### TRY IT
Where an entry contains an image, skip the image and print the rest exactly.
-- DATA SHOWN follows --
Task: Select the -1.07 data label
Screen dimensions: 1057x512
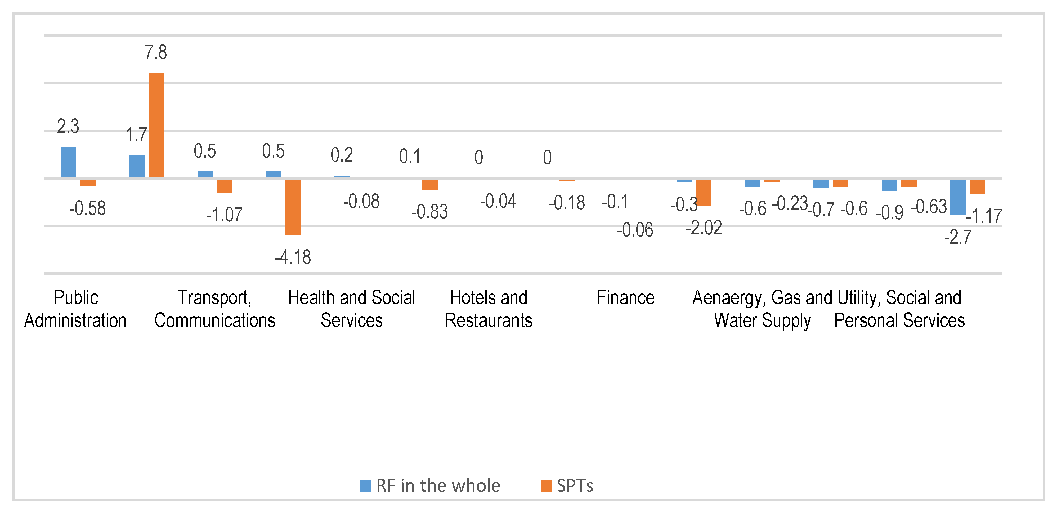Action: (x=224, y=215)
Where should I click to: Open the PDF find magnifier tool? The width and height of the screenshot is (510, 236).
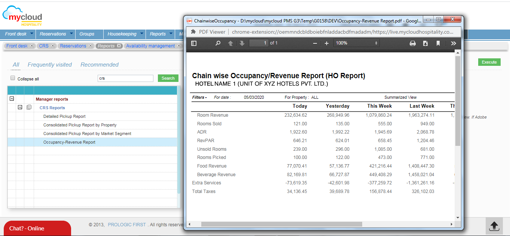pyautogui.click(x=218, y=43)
-- DATA SHOWN concluded --
### FINAL ANSWER
Task: Select the -1.07 data label
Screen dimensions: 1057x512
Action: (x=224, y=215)
Where should I click to: Open the PDF find magnifier tool? The width and height of the screenshot is (510, 236).
pyautogui.click(x=218, y=43)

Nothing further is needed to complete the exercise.